Wendy knew she should’ve said no, gone back home, and continued watching Sex and the City from where she had left it off. But she was bored out of her mind living with her family, and she wanted to say yes so badly. Maybe she and Kyle were even more similar than she had thought, because her heart wanted what it wanted, and her brain didn’t have the power to say no.

“Okay,” she agreed. “I’ll come over.”


“Sit down, Wendy, I’ll start the pancakes,” Stan instructed. She followed wordlessly. Two kids were sitting by the breakfast table: The boy from earlier and a smaller girl who looked nearly identical to him, save for her looser curls. They looked horrified at the sight of a stranger, and she felt for them.
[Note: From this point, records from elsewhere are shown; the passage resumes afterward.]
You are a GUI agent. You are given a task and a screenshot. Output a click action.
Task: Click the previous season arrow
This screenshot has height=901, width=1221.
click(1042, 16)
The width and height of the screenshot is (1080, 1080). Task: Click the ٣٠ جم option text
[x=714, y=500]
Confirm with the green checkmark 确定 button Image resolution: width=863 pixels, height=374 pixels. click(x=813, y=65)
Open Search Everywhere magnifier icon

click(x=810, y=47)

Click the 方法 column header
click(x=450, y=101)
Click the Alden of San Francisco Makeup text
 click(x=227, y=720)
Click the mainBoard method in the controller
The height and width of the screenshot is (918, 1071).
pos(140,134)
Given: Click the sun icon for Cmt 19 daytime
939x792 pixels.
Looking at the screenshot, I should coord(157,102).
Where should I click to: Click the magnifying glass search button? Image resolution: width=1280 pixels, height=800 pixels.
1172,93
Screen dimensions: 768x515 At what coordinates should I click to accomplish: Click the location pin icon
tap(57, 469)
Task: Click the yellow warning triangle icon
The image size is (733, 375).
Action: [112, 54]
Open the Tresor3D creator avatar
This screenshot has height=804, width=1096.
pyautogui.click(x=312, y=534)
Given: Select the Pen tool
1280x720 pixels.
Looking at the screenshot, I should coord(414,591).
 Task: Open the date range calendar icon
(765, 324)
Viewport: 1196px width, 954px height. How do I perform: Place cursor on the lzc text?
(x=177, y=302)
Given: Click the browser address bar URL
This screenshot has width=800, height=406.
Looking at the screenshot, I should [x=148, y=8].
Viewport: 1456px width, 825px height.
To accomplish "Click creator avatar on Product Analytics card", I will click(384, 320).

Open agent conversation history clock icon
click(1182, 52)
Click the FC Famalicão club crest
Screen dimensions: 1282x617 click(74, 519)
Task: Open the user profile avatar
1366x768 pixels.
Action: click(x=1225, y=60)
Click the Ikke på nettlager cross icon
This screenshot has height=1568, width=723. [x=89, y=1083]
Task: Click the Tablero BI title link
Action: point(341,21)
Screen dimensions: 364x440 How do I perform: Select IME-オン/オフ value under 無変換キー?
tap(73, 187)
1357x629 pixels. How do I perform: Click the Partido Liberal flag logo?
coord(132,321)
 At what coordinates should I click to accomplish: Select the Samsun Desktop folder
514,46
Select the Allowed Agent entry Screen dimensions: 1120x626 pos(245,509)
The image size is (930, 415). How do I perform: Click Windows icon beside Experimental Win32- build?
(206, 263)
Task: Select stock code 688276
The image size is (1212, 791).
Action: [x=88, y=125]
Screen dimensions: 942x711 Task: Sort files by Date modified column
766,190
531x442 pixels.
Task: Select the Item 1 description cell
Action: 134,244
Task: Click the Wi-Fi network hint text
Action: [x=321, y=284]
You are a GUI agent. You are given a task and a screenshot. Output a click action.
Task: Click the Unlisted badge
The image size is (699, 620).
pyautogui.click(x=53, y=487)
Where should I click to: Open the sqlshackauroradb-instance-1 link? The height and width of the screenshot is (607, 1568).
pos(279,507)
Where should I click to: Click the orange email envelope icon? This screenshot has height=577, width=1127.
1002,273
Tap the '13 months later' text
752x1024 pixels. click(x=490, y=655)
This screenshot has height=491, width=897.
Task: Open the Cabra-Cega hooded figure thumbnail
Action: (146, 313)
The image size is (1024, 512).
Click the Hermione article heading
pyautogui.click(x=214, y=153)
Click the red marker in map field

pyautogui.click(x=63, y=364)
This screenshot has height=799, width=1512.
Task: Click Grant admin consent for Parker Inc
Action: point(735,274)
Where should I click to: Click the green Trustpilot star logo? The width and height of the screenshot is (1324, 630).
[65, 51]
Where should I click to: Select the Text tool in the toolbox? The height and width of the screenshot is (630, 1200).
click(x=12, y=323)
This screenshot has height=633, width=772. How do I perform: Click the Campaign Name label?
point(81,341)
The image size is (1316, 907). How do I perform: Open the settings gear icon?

She smiled at them awkwardly. “Hi, I’m Wendy. What are your names?” 

“She’s a childhood friend of ours,” Kyle explained to his kids. “She needs somewhere to stay so Stan invited her over, because what do I always tell you?”

“You can’t have a village without being a villager,” the kids chanted in unison, voices monotone and eyes dull. Wendy guessed that it was Kyle’s parental catchphrase.

“Exactly. Now, please introduce yourselves.”

“I’m Jacob,” the boy said, playing with his fingers. He glanced at his sister, waiting for her to speak up, but the little girl was half-hidden behind the table and gazing at Wendy suspiciously, so he continued: “This is Teddy.”

“My name’s actually Athena, but everyone calls me Teddy,” the girl exclaimed, making Wendy flinch at how the volume of her voice contrasted with her quiet demeanor a few seconds ago. “It’s a Greek goddess!” 

“Really? What a pretty name,” Wendy said gently. She crouched down to Teddy’s eye level. She was adorable with her curly hair done up in pigtails, like a little cartoon character. “Do you know about her story?”

“Um…” Wendy didn’t think the kid could hide further behind her brother, but she did. “Daddy told me, but I forgot.”

Kyle reached over to pat her head. “I’ll tell you again whenever you want.”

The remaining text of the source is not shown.